MAC: Mines and Communities

Guatemalan groups file OECD complaint on Goldcorp mine

Published by MAC on 2010-01-25
Source: Reuters, MWC (2009-12-09)

Full text of the Complaint (Size 614k, PDF)


Guatemalan Community Leaders ask Canadian Government to Investigate Human Rights Violations Allegedly Committed by Goldcorp Inc. at Marlin Mine


9 December 2009

Ottawa - A coalition of community groups from San Miguel Ixtahuacán, Guatemala, filed an OECD complaint with the Canadian government today, requesting an investigation into human rights violations allegedly committed by Goldcorp Inc. at the company's Marlin gold mine.

"The Marlin mine has divided our town, harassed protesters, and made us afraid for the health of our families," said Sister Maudilia López Cardona with the San Miguel Ixtahuacán Catholic parish and the FREDEMI coalition coordinator (the Front in Defence of San Miguel Ixtahuacán). "Is this economic development? Could Goldcorp do this in Canada?"

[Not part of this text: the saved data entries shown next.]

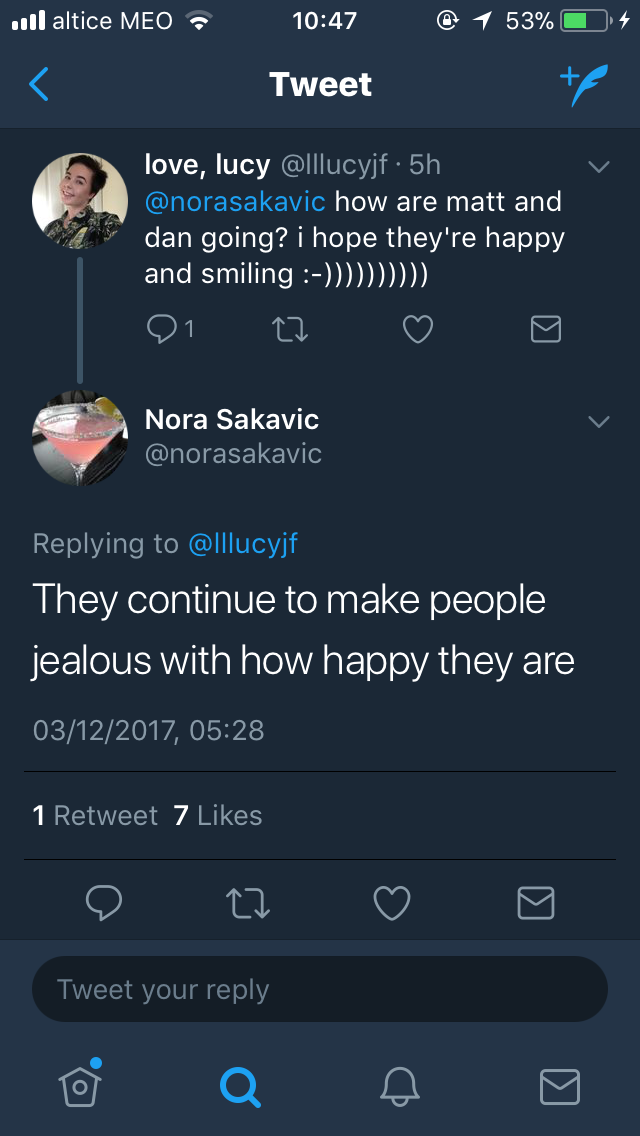The image size is (640, 1136).
Task: Like love, lucy's tweet
Action: pyautogui.click(x=418, y=328)
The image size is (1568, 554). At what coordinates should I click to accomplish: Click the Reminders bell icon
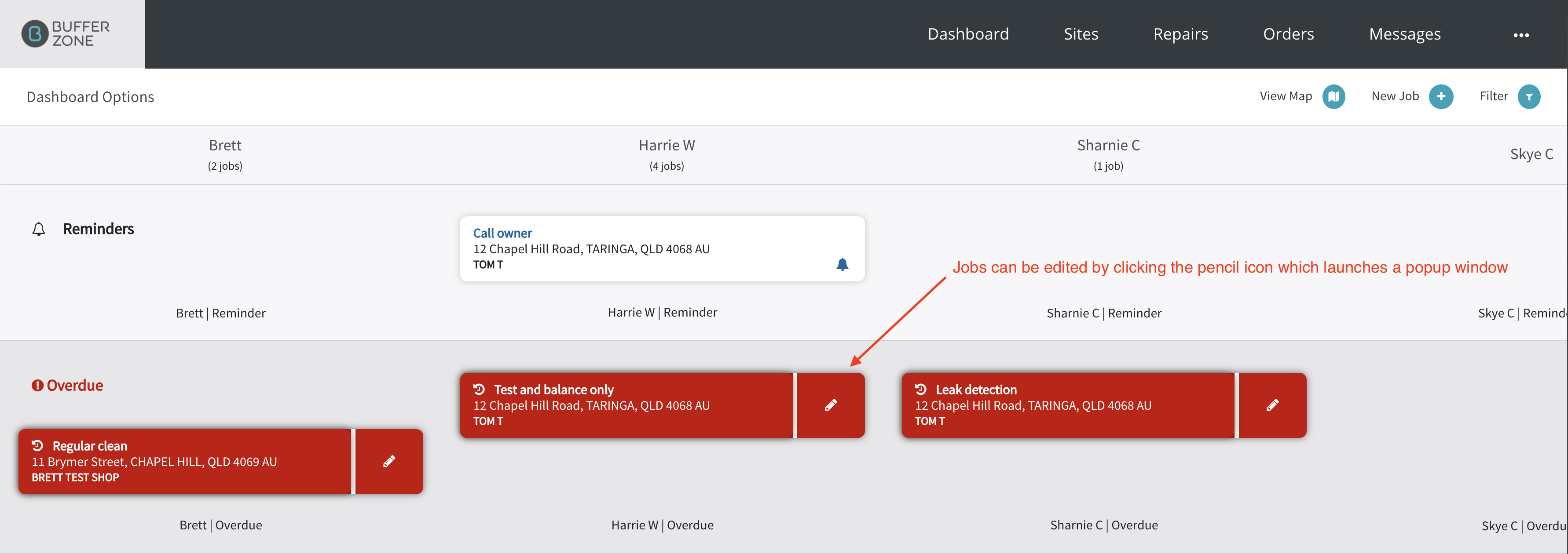coord(38,229)
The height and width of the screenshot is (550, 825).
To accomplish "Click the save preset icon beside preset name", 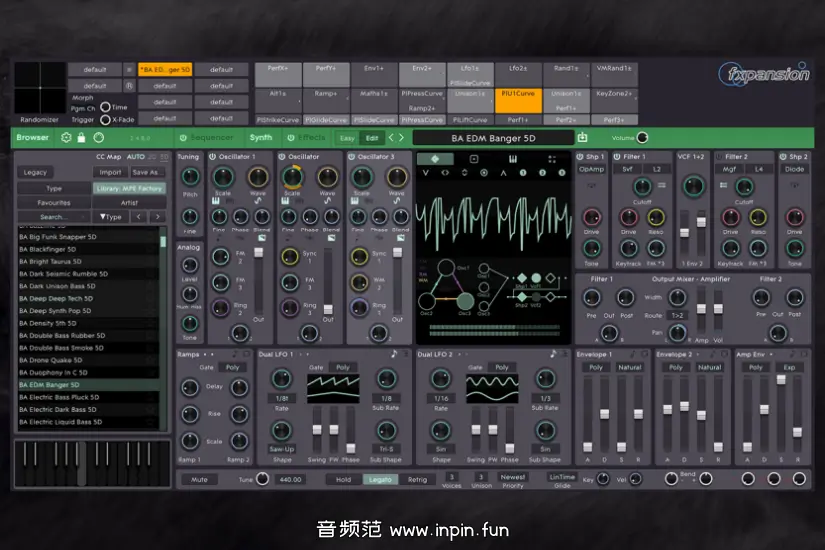I will pyautogui.click(x=584, y=138).
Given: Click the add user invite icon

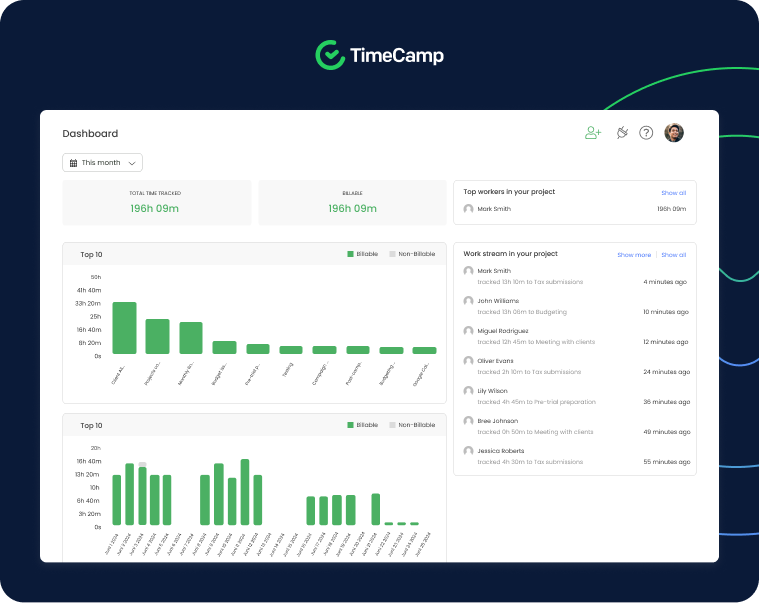Looking at the screenshot, I should [593, 133].
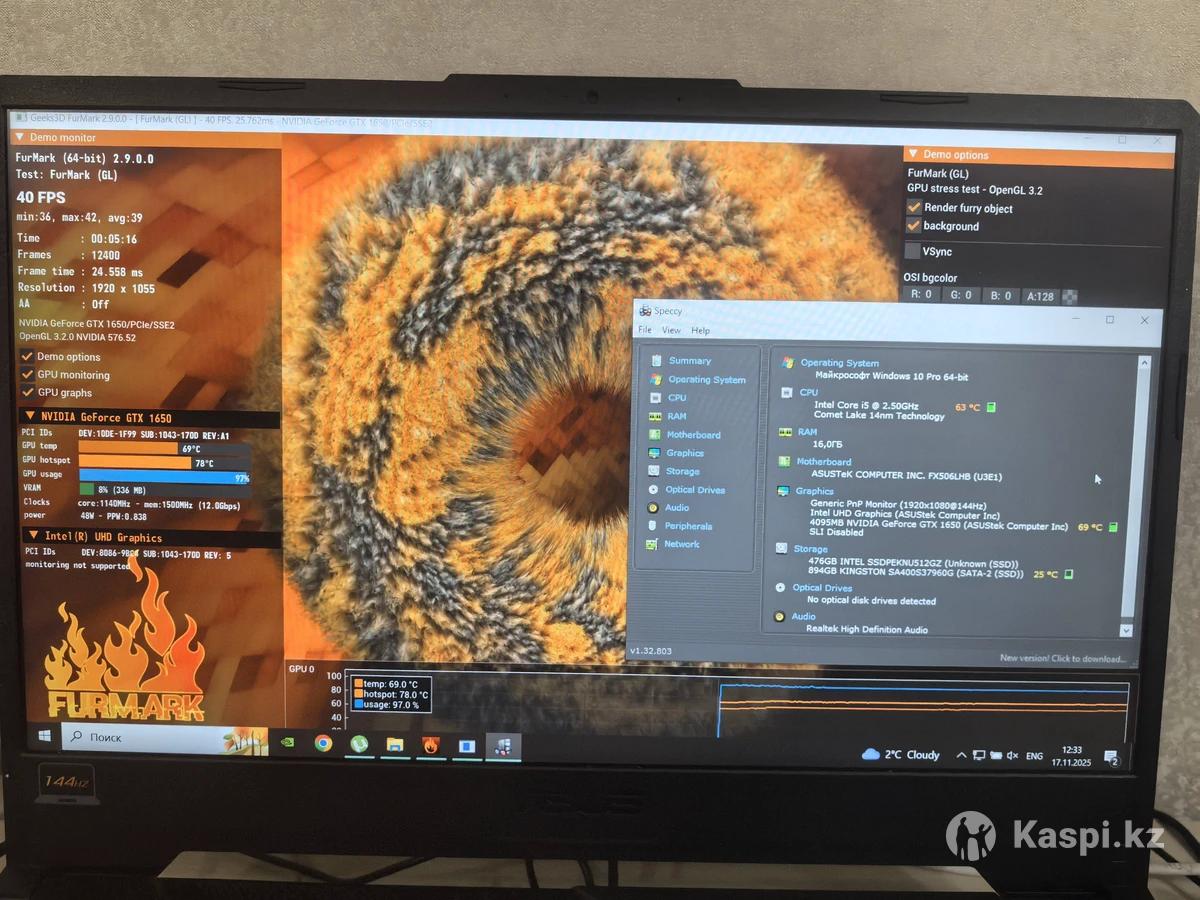This screenshot has height=900, width=1200.
Task: Select the Network item in Speccy sidebar
Action: click(681, 544)
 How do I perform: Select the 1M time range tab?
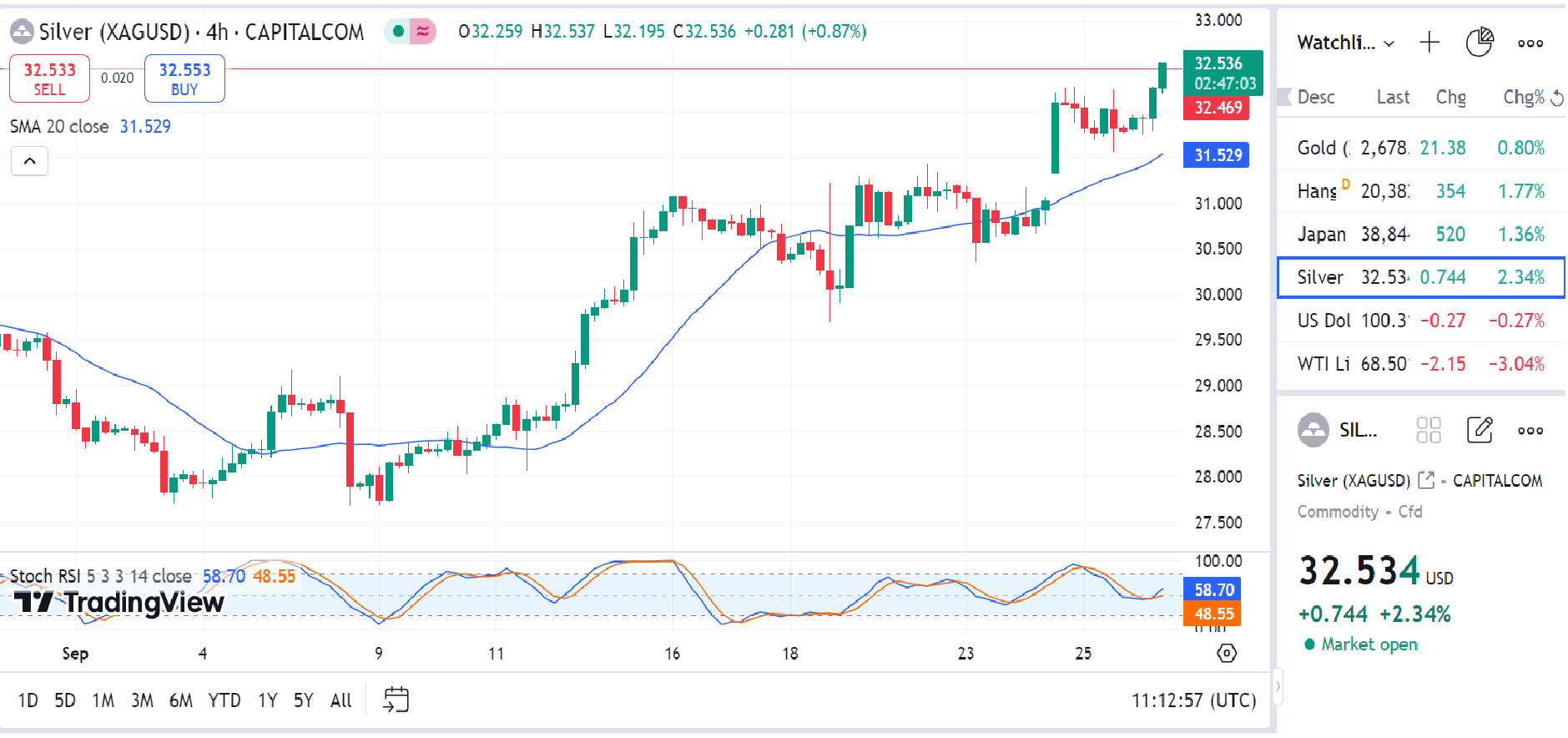103,700
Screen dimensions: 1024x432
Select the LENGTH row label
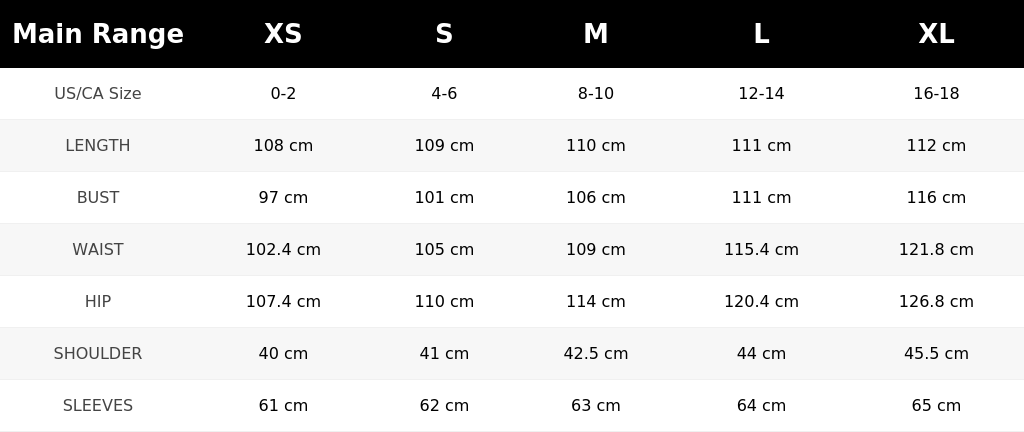click(98, 146)
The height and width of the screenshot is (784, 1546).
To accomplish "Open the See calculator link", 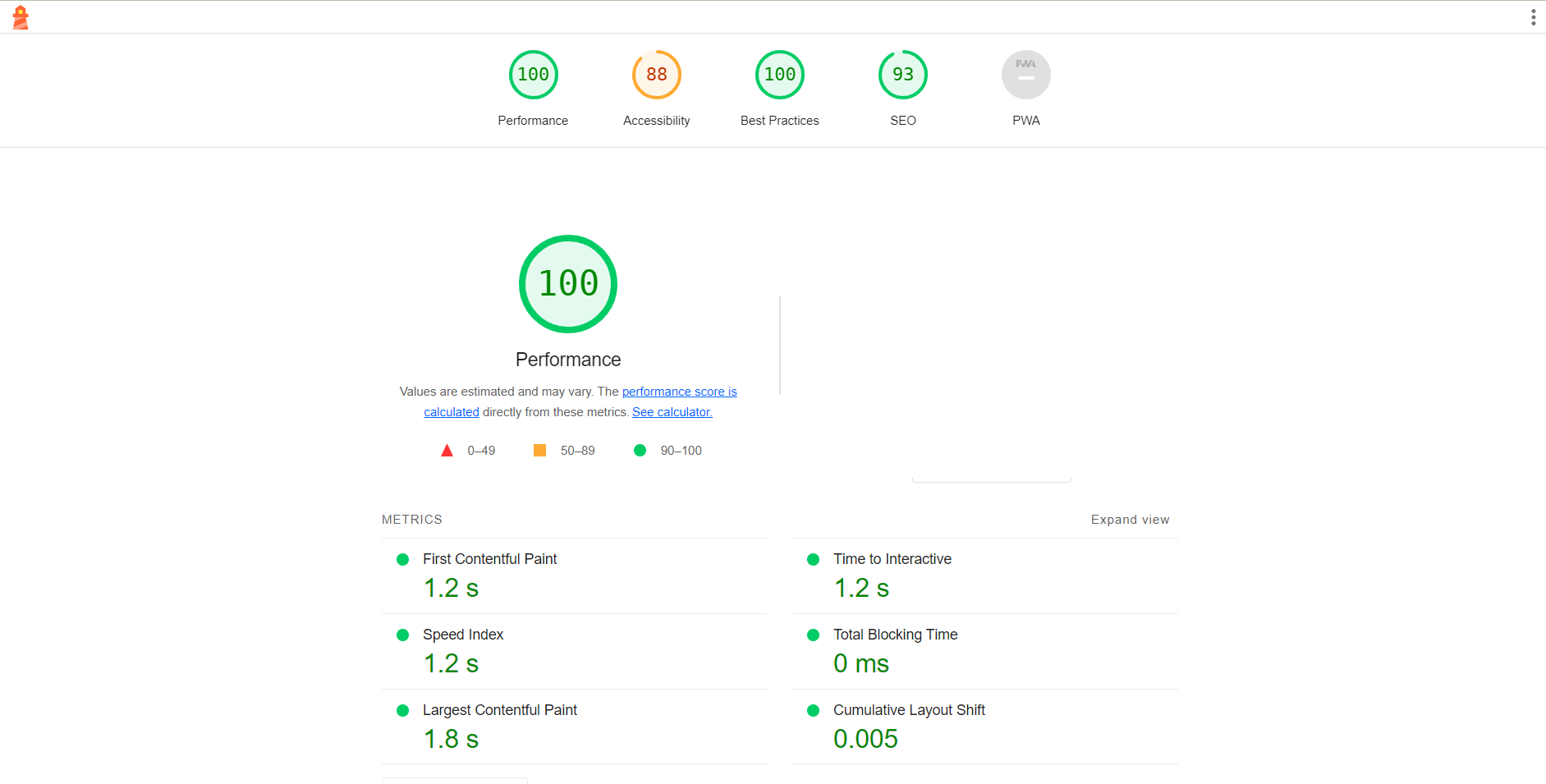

The complaint was filed under the Guidelines for Multinational Enterprises of the Organization for Economic Cooperation and Development. The National Contact Point (NCP), an interdepartmental committee chaired by the Department of Foreign Affairs and International Trade, accepts complaints from communities harmed by Canadian industries operating abroad.

The NCP's limited mandate permits it to issue non-binding recommendations to the company on implementation of the Guidelines and/or offer to facilitate an agreement between the parties.

In its thirteen-page complaint, the coalition details concerns over toxic contamination and depletion of fresh drinking water, health impacts on local citizens which include skin rashes and ailments similar to those found at Goldcorp's San Martin mine in Honduras and structural damage to houses near the mine from blasting and the use of heavy transport trucks. A recent investigation conducted by mining specialists and geologists found that shock waves are the most likely cause of the structural damage to many houses in San Miguel Ixtahuacán.

"Sadly, this is not a unique story. Communities from Guatemala to Papua New Guinea are having their rights violated by Canadian mining companies," said Jamie Kneen of MiningWatch Canada. "These communities desperately need Parliament to act to ensure that our companies respect their human rights."

A broad-based movement of human rights organizations in Canada has been advocating for the passage of Bill C-300 as a long-overdue step towards corporate accountability for Canadian companies operating abroad, especially in the extractive industries. Canadian law currently has no binding mechanism under which to bring such complaints. Parliament is expected to vote on Bill C-300 in February 2010.

The FREDEMI coalition includes the Catholic parish, community-based development organizations, and a teachers' association. The coalition decries the company's failure to ensure that the community had given its free, prior, and informed consent to the mine, a right protected under national and international law. Vancouver-based Goldcorp has operated the controversial Marlin gold mine in Guatemala since 2006, when it acquired Glamis Gold. Glamis received a loan from the International Finance Corporation to develop the mine.

Guatemalan groups file complaint on Goldcorp mine

By Cameron French, Reuters

9 December 2009

TORONTO - A coalition of Guatemalan community groups has filed a complaint with the Canadian government requesting an investigation into alleged human rights violations at Goldcorp's Marlin mine, located in the Central American country.

The complaint was filed under the guidelines of the Organization of Economic Co-operation and Development, of which Canada is a member, and to a Department of Foreign Affairs committee that accepts complaints from communities harmed by Canadian industries operating abroad.

The complaint details concerns over alleged contamination and depletion of fresh drinking water, as well as skin rashes and other aliments suffered by people living close to the mine, and structural damage to houses near the project due to blasting and heavy trucks.

"The Marlin mine has divided our town, harassed protesters, and made us afraid for the health of our families," Sister Maudilia Lopez Cardona of the Guatemalan FREDEMI coalition, said in a statement.

The Marlin mine, which Goldcorp acquired when it bought Glamis Gold in 2006, has been the source of several protests and disruptions over the years. It produces about 250,000 ounces of gold and 4 million ounces of silver a year.

"These are allegations that people have been making for as long as the mine has been there ... it's simply unfounded," said Jeff Wilhoit, a spokesman for Goldcorp.

In June, protesters set fire to a pickup truck and exploration drill rig at a drilling project outside the main operation, claiming Goldcorp did not have the rights to the property.

Last year, the Marlin mill was idled after a local land owner damaged a power line running from the mine and through her property. She claimed the company placed the line on the land without permission.

The compliant comes as Canada's Parliament considers a private member's bill that would withhold federal investment dollars form companies found in violation of social responsibility standards in foreign countries.